Interview with Professor Klaus Pantel (University Medical Center Hamburg-Eppendorf, Germany)


Cancer micrometastases and circulating tumour cells in breast cancer patients


The topic of my talk was cancer micrometastases and circulating tumour cells in breast cancer patients and I described our technology that is able to detect tumour cells in the blood of cancer patients very early during the process of metastatic progression. Also technologies that are able to look into the molecular characteristics, into expression of therapeutic target antigens, which are important for therapy, and also into functional assays that will show which of the circulating tumour cells might be the founders, the bad guys, that actually make the metastasis and at the end lead to the death of the cancer patient.


What are these technologies?


The technologies are mostly based on the immunohistochemistry which means we have antigens, proteins in the tumour cell that can be detected with some antibodies that are labelled to fluorescent dyes and we detect these tumour cells by their expression of cytokeratins which are cytoskeleton proteins, they are not expressed in the surrounding blood or bone marrow cells. So we have a very nice marker for the tumour cells that have invaded either the blood or the bone marrow.


When found, what action can be taken?


We have shown that when we find them that the patient’s prognosis is poorer so they really contribute on metastatic progression. Now the goal is really to stratify the patients with those cells to effective systemic therapies. So the idea is to have a systemic therapy, for example, therapy against the HER2 oncogene which is frequently expressed on these tumour cells, inject these drugs and eliminate these disseminated tumour cells as early as possible, before metastasis becomes really apparent in these patients.


What are these systemic therapies?


We have nice new tools because there are a whole variety of therapeutic targets. The HER2 proto-oncogene is one very prominent one in breast cancer that can be used. We have hormonal therapy and in that context it’s also important to know whether the disseminated cells are hormone receptor positive or negative and there are very nice data showing that even in patients called hormone receptor positive there are hormone receptor negative cells and they may actually escape anti-hormonal therapy in breast cancer. So by typing for these therapeutic antigens we also learn why therapies may fail. Also we have some indication from primary tumour analysis that this should work.

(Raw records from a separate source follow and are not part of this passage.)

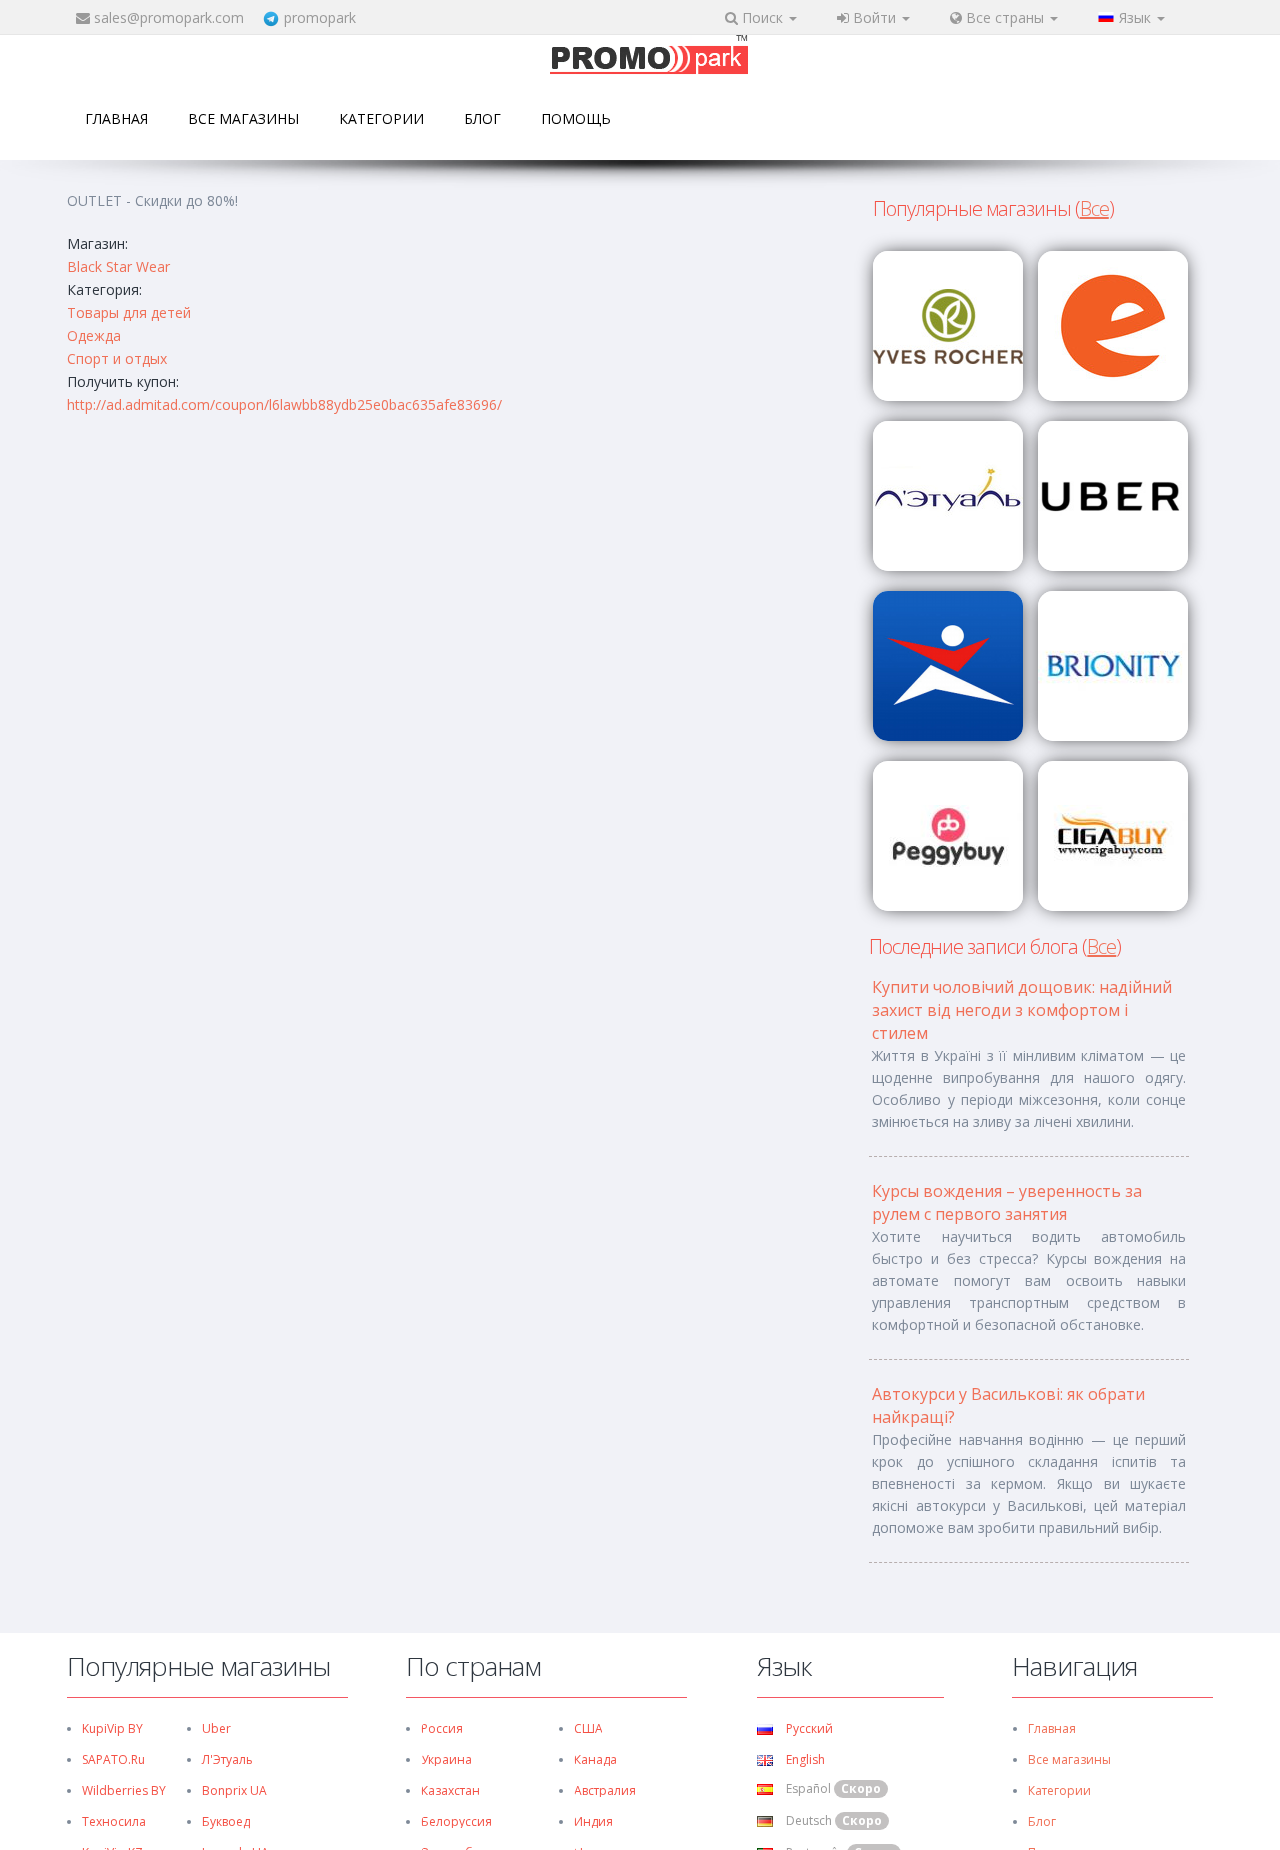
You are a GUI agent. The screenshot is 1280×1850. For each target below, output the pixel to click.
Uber (216, 1728)
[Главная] (649, 56)
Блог (482, 118)
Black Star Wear (118, 266)
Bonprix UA (234, 1790)
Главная (116, 118)
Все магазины (243, 118)
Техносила (114, 1821)
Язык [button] (1137, 17)
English (804, 1759)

Are you advocating default testing for CTCs in certain patients?


Yes, I definitely advocate it and in addition to analysis of the primary tumour, which just allows you a one-time analysis and then a prediction of the future, the analysis of the circulating tumour cells allow you to really monitor a disease and see how the tumour cells are really changing during the course of the disease and also during the course of therapy. I think that’s a really great advantage.


What about the cost involved?


Yes, the costs are around €300 - €400 that are involved for tests for those CTCs in the blood. It is not cheap but it is also not overly expensive if you compare that to the costs involved, for example, with gene expression analysis of the primary tumour which is probably almost ten times higher than that blood test. So the costs are probably acceptable and particularly if you can use this technology to tailor therapies to patients that really have a high chance to benefit because then you may even spare therapies that are ineffective and expensive and have side effects. So in terms of the cost and benefit relationship, I’m quite optimistic for these tests.

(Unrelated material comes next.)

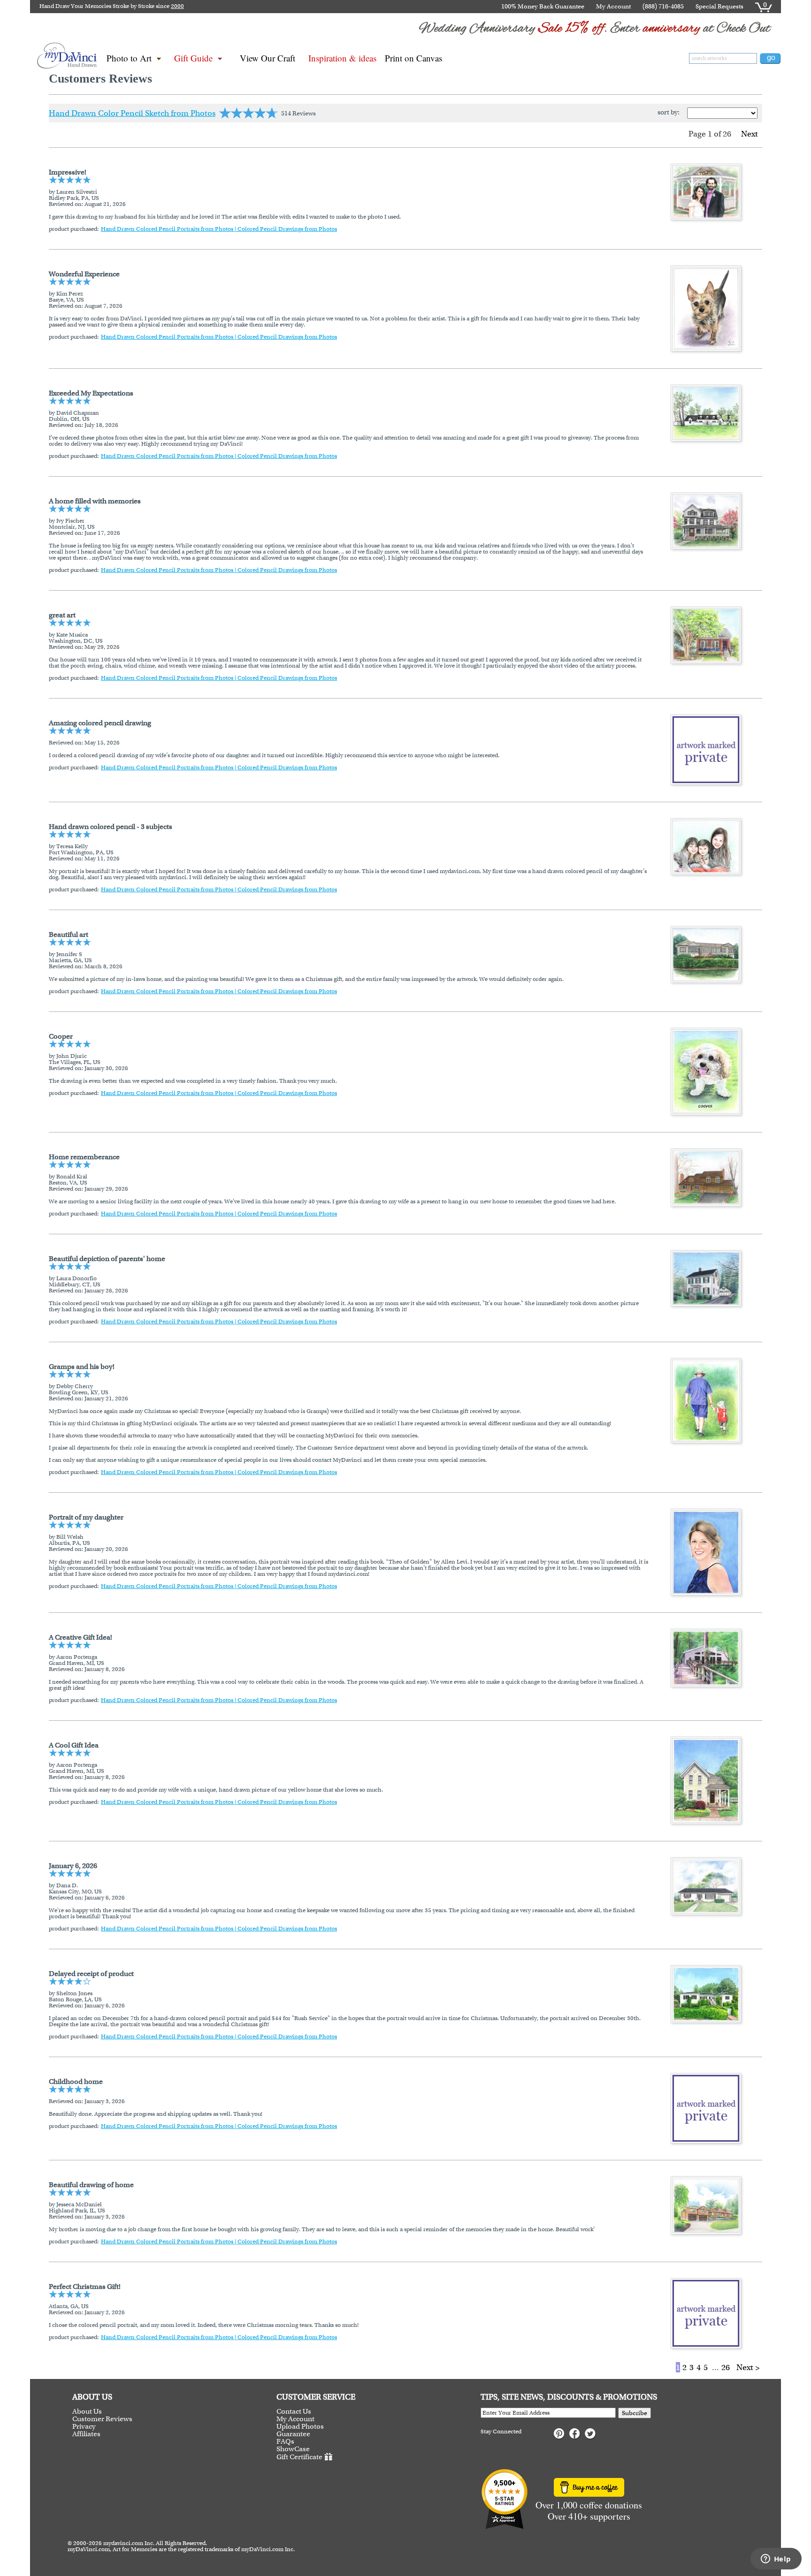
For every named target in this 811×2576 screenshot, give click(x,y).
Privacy (84, 2426)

What’s the interest for patients?


The benefit would be really to know, for example, after adjuvant therapy is six months therapy and during hormonal therapy, did I really profit from this therapy? Because these therapies have side effects and today the patients don’t really know whether they individually will profit from the therapy, they only know that they have a certain reduction in risk, a certain chance reduction. But actually a person would like to know what is my personal benefit from a therapy that I went through, and we hope that our blood tests may be able to do that in the future, to really give an individual assessment whether therapy worked or not.